Il primo ministro australiano (di origine italiana) si schiera con Assange

Speciale per Senza Bavaglio
Costanza Troini
Roma, 3 giugno 2022

Passano lenti i giorni di tarda primavera che vedono l’attesa per l’estradizione di Julian Assange negli Stati Uniti, dove lo attende una condanna fino a 175 anni di detenzione, in pratica un ergastolo.

Il giornalista australiano, cofondatore di WikiLeaks, ha totalmente perso ogni libertà da dodici anni. È in attesa di giudizio? Di fatto Assange è stato condannato a morte nel lontano 2010. Fermato, braccato, calunniato, giudicato, perseguitato, carcerato, l’uomo che ha mostrato al mondo il lato oscuro (e spesso occulto) del potere ha scatenato una feroce repressione principalmente contro la sua persona, ma che potrebbe rompere l’argine e sommergere a cascata il concetto stesso della libertà di stampa.

Un nuovo alleato

Questa battaglia durissima per difendere il giornalista al momento detenuto nel Regno Unito, potrebbe avere un nuovo alleato, stranamente sul fronte istituzionale. Potrebbe, forse, si spera…. A sperare sono i parlamentari laburisti australiani che appartengono al partito trasversale a sostegno della liberazione del proprio concittadino.
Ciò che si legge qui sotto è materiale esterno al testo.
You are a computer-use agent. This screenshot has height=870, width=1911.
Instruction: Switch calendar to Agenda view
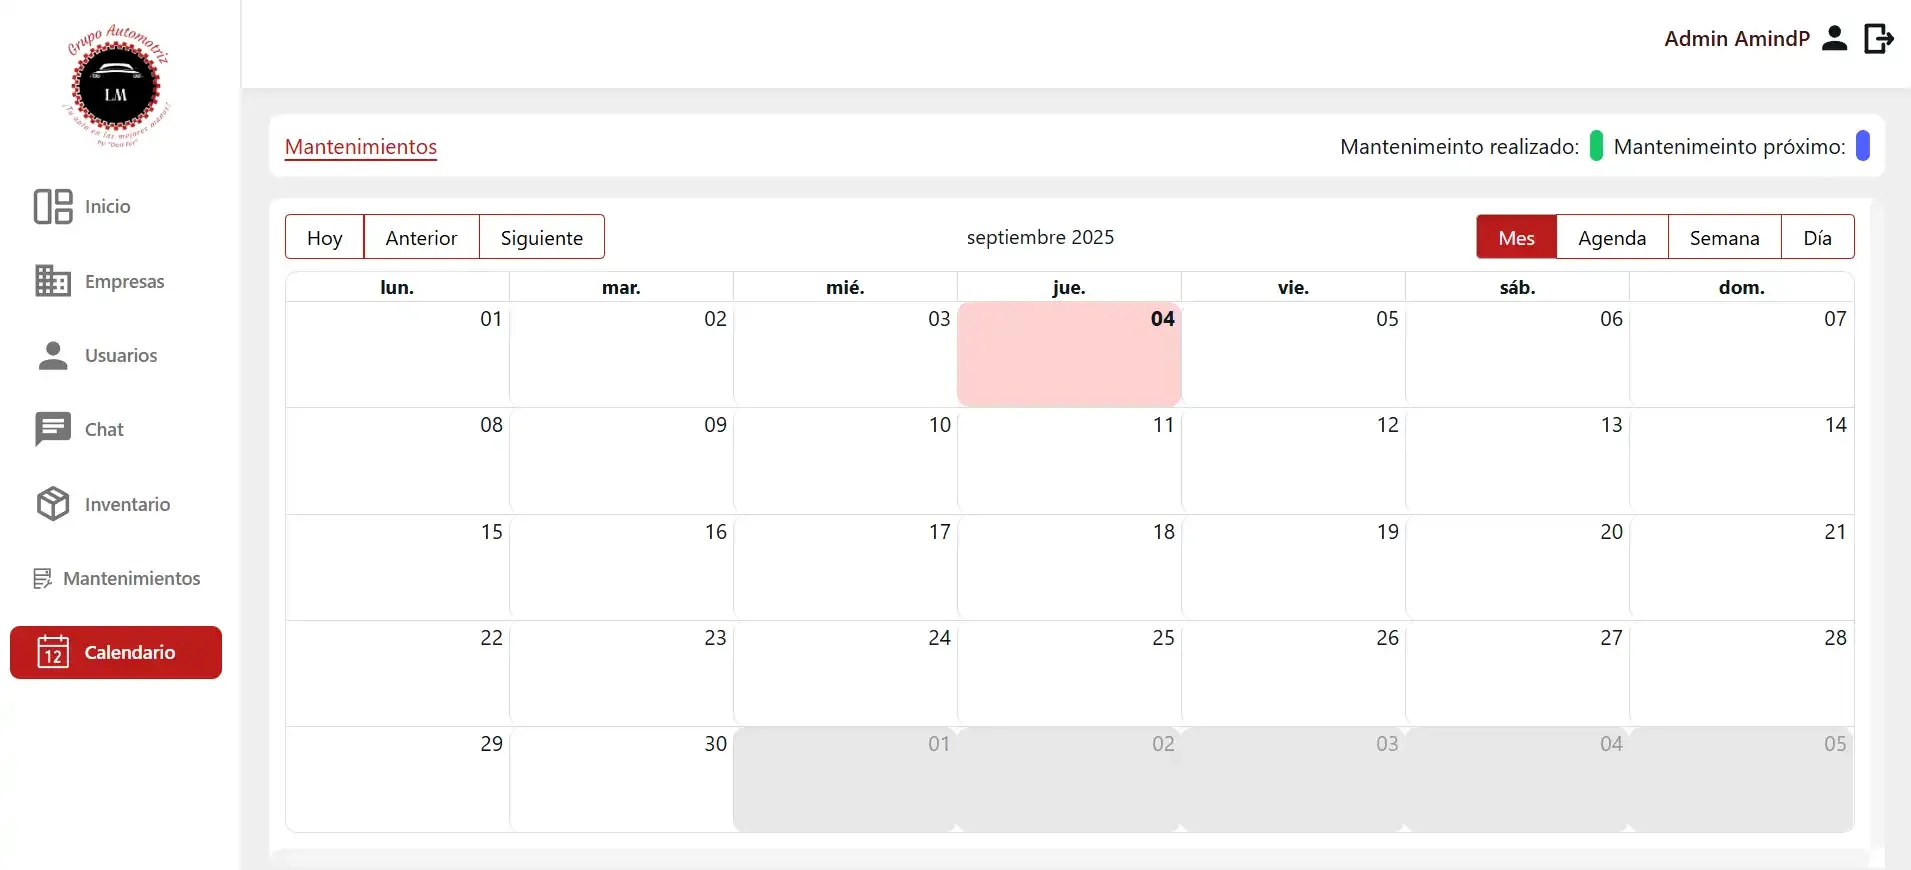pos(1611,238)
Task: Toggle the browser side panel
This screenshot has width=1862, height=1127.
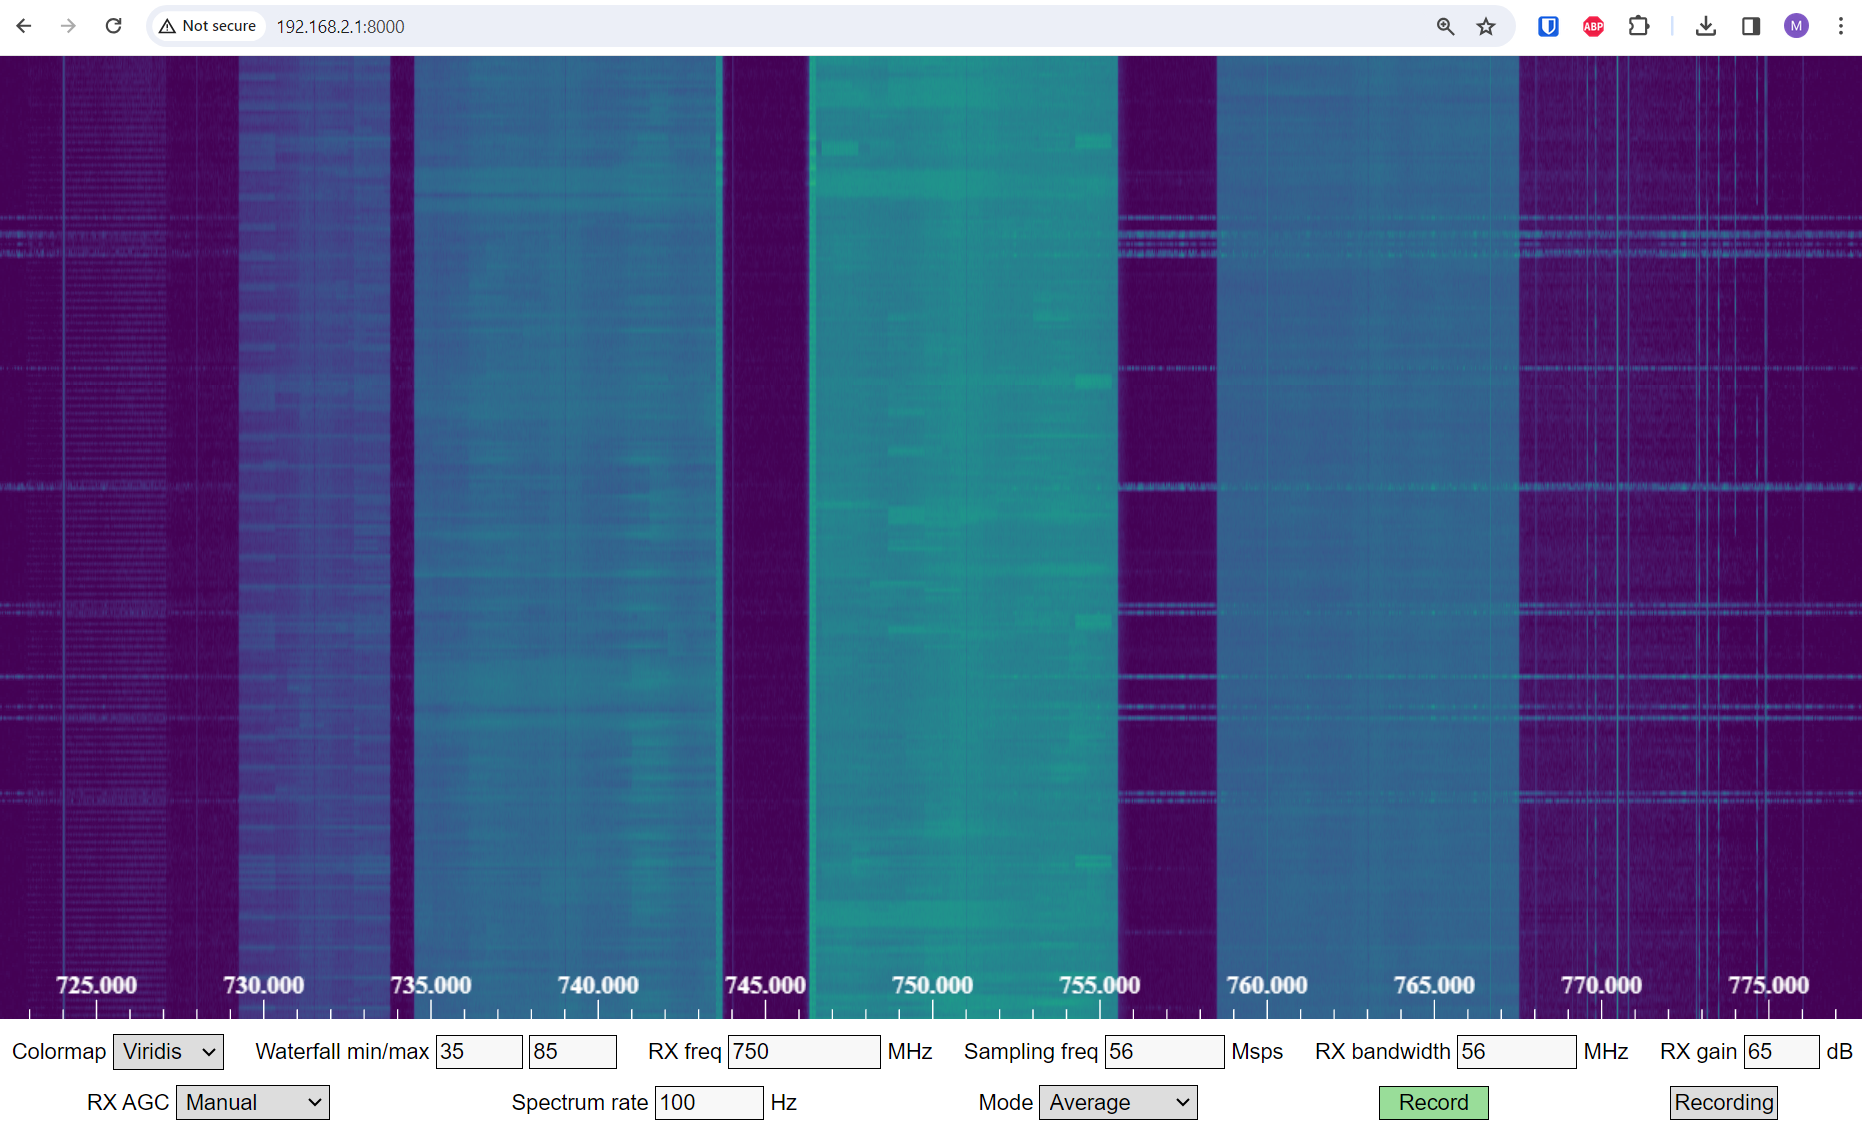Action: click(x=1750, y=26)
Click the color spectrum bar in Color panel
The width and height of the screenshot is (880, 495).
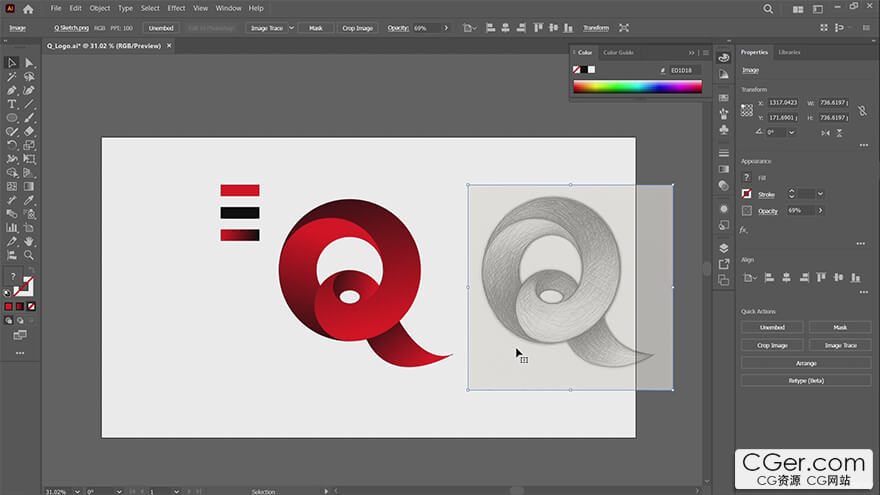637,87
Il primo ministro australiano di origini italiane, Anthony Albanese

Dal 23 maggio scorso è infatti primo ministro del Paese agli antipodi Anthony Albanese: uomo retto e integro, fedele ai suoi valori, nelle parole di Julian Hill, uno dei leader a favore di Assange e compagno dello stesso Albanese nel Labor.

L’attuale premier in passato si era detto preoccupato a proposito dei tentativi americani di provare i legami del cofondatore di WikiLeaks con la pubblicazione di parecchie migliaia di documenti riservati sui crimini di guerra in Afghanistan e Iraq, nonché di un enorme quantità di cablogrammi diplomatici. Un’operazione, detto tra noi, che è un vanto del giornalismo indipendente, anche se molti a quanto pare evidente non la pensano così.

Reiterata persecuzione

Più recentemente Albanese ha dichiarato di non vedere la finalità ultima della reiterata persecuzione di Assange, spingendosi a pronunciare un secco “ora basta”. Il vasto movimento internazionale che sostiene l’australiano ha capito da tempo quanta sofferenza è stata inflitta a un uomo che ha avuto infinito coraggio professionale.

Molti, tra i quali il padre dello stesso Assange, hanno avuto fiducia che un cambio di governo rappresentasse una svolta per la libertà del giornalista. Ma il nuovo primo ministro, dal momento del giuramento in poi, ha mantenuto stretto riserbo a riguardo.

Alla domanda specifica se spingerà gli Stati Uniti a far cadere le accuse verso il proprio concittadino, Albanese ha schierato un “la mia posizione prevede che non tutti gli affari esteri siano trattati meglio con il megafono”.

Sfortunatamente, come sa bene Assange, chi detiene il potere non ha sempre piacere di agire alla luce del sole, e tantomeno di rendere pubblica la gestione di materiale scomodo.